___ Given text
I am not referring to chronological age….

A couple of years ago, I commented on an interview by Alexander McCobin at The Daily Bell.  He is the Executive Director of Students for Liberty (SFL).  I will not rehash the entire interview; I conclude as follows, reflecting on his statement that “This is the most libertarian generation that has ever existed….”:

If this represents the greatest libertarian generation in history, you can have it.

I only bring this up because I now come across another SFL colleague, a Cory Massimino:

From his twitter intro:

Cory the GreⒶt@CoryMassimino: Your daily dose of individualist anarchism, virtue ethics, Austrian economics, and punk rock.

Cory the Great.  I’m glad he warned me.

Why bother with a self-absorbed member of “the most libertarian generation that has ever existed”?  I guess just because it will be fun.  Plus, as I will explain later, there is absolutely no reason to take Cory seriously.  You will notice that I don’t.  this makes it even more fun.

He has written a response to Lew Rockwell’s post, “What Libertarianism Is, and Isn’t.”  Little Cory’s is entitled “Libertarianism is More than Anti-Statism.”  Let’s gather a few pearls of youthful wisdom together, shall we?

There is a growing division among libertarians regarding the relationship between our fervent commitment to anti-statism and other principles we might hold regarding social and cultural issues.

I didn’t realize that libertarianism as libertarianism held this as a distinction.  I have noted a curious tendency lately to create this narrative, however.

This distinction is a false dichotomy, though.

I am glad Cory the magnificent agrees; but I suspect I will be proven wrong.

Put simply, libertarians are for one overriding principle: liberty.

While liberty is a result, technically this isn’t what libertarians as libertarians are for. Libertarians concern themselves with one question.  When is violence or aggression justified?  From this, liberty flows.  Yet, from faulty premises (to say nothing of faulty definitions) come faulty conclusions:

This principle applies to situations involving the state and situations that don’t. Being concerned about non-state injustices in addition to state created ones strengthens our commitment to liberty. It means libertarianism is about more than anti-statism.

Oh boy, here we go.  Liberty means being free from non-state injustices.
______
___ Information provided
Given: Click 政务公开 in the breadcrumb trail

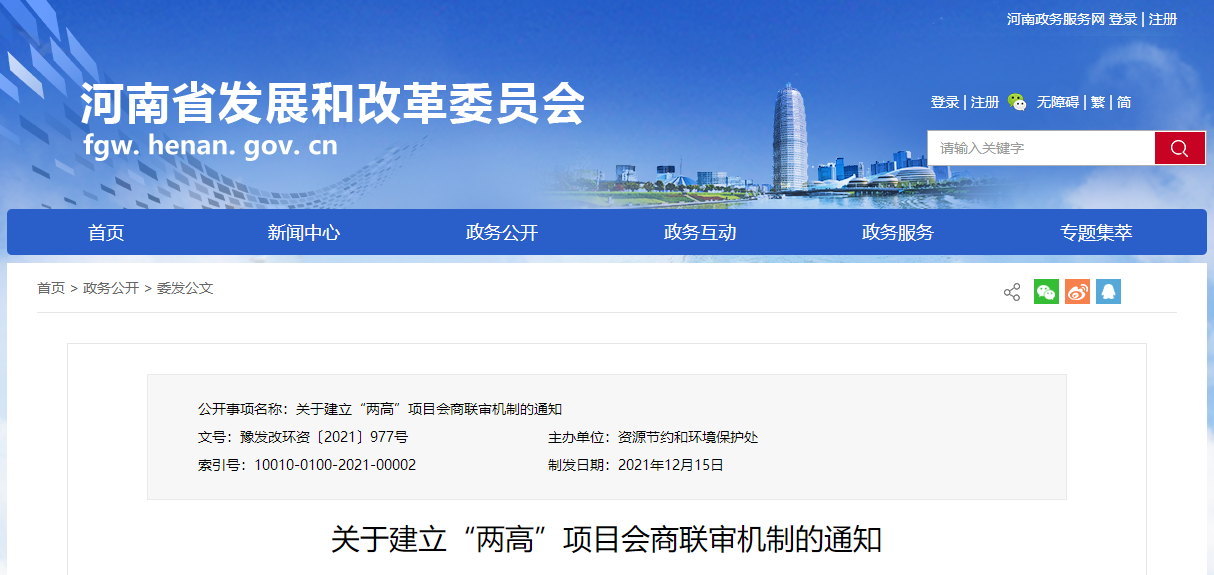Looking at the screenshot, I should pos(111,288).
______
What is asked:
- a) In the commentary on libertarianism, who is named as the Executive Director of Students for Liberty?
- b) List every item that the Twitter intro quoted in the commentary on libertarianism offers as part of its "daily dose."
The listing has no connection to the commentary on libertarianism.

Answers in order:
- a) Alexander McCobin

- b)
- individualist anarchism
- virtue ethics
- Austrian economics
- punk rock